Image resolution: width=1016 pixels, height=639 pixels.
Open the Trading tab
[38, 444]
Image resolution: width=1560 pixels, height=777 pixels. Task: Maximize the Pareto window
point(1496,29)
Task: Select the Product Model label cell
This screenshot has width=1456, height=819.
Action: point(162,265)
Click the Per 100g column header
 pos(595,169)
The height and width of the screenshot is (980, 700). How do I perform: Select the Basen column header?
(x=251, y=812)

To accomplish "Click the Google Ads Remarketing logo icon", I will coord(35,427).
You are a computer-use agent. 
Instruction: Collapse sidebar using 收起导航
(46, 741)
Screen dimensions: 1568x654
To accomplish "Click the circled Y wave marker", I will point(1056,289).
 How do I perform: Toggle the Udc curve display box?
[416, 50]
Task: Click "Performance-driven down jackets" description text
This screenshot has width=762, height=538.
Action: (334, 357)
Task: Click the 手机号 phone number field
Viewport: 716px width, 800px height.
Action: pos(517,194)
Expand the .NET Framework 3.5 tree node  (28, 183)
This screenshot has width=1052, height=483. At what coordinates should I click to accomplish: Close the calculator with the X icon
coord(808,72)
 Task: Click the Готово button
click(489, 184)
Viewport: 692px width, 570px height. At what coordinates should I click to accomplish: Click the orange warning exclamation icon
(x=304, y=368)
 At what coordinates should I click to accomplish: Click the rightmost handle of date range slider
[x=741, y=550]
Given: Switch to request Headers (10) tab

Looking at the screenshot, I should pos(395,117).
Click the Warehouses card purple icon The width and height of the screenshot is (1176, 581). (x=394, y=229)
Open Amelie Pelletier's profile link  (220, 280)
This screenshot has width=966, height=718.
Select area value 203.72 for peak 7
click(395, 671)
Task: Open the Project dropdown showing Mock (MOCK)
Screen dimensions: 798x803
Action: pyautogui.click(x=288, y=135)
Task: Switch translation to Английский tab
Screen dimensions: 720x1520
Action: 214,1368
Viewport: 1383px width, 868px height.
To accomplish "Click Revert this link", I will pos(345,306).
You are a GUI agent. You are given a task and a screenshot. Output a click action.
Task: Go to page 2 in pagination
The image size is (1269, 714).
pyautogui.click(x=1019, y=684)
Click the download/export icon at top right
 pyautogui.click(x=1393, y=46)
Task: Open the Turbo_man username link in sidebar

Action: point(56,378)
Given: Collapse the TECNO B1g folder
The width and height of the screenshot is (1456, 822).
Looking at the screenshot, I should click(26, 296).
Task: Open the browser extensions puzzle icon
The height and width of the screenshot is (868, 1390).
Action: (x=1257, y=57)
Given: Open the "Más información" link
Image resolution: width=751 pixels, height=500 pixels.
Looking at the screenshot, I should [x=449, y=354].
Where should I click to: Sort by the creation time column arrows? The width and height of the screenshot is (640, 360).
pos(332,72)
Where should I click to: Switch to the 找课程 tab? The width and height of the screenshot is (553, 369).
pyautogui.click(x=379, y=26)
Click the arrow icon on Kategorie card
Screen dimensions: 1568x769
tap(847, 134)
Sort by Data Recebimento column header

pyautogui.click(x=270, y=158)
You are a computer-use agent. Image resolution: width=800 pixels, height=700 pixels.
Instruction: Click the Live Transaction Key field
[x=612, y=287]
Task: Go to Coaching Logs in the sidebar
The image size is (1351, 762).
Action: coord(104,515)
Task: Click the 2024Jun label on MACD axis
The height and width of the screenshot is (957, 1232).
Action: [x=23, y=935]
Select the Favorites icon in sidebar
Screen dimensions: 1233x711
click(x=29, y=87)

......

▸ WHAT IS BEING ASKED: Repeat every line of the data word for word until you have repeated the line that contains "Task: Open the Project", which is the last one to include.

▸ OUTPUT FOR THIS TASK:
Image resolution: width=1016 pixels, height=639 pixels.
Open the Trading tab
[38, 444]
Image resolution: width=1560 pixels, height=777 pixels. Task: Maximize the Pareto window
point(1496,29)
Task: Select the Product Model label cell
This screenshot has width=1456, height=819.
Action: point(162,265)
Click the Per 100g column header
 pos(595,169)
The height and width of the screenshot is (980, 700). How do I perform: Select the Basen column header?
(x=251, y=812)

To accomplish "Click the Google Ads Remarketing logo icon", I will coord(35,427).
You are a computer-use agent. 
Instruction: Collapse sidebar using 收起导航
(46, 741)
Screen dimensions: 1568x654
To accomplish "Click the circled Y wave marker", I will point(1056,289).
 How do I perform: Toggle the Udc curve display box?
[416, 50]
Task: Click "Performance-driven down jackets" description text
This screenshot has width=762, height=538.
Action: (334, 357)
Task: Click the 手机号 phone number field
Viewport: 716px width, 800px height.
Action: pos(517,194)
Expand the .NET Framework 3.5 tree node  (28, 183)
This screenshot has width=1052, height=483. At what coordinates should I click to accomplish: Close the calculator with the X icon
coord(808,72)
 Task: Click the Готово button
click(489, 184)
Viewport: 692px width, 570px height. At what coordinates should I click to accomplish: Click the orange warning exclamation icon
(x=304, y=368)
 At what coordinates should I click to accomplish: Click the rightmost handle of date range slider
[x=741, y=550]
Given: Switch to request Headers (10) tab

Looking at the screenshot, I should pos(395,117).
Click the Warehouses card purple icon The width and height of the screenshot is (1176, 581). (x=394, y=229)
Open Amelie Pelletier's profile link  (220, 280)
This screenshot has width=966, height=718.
Select area value 203.72 for peak 7
click(395, 671)
Task: Open the Project dropdown showing Mock (MOCK)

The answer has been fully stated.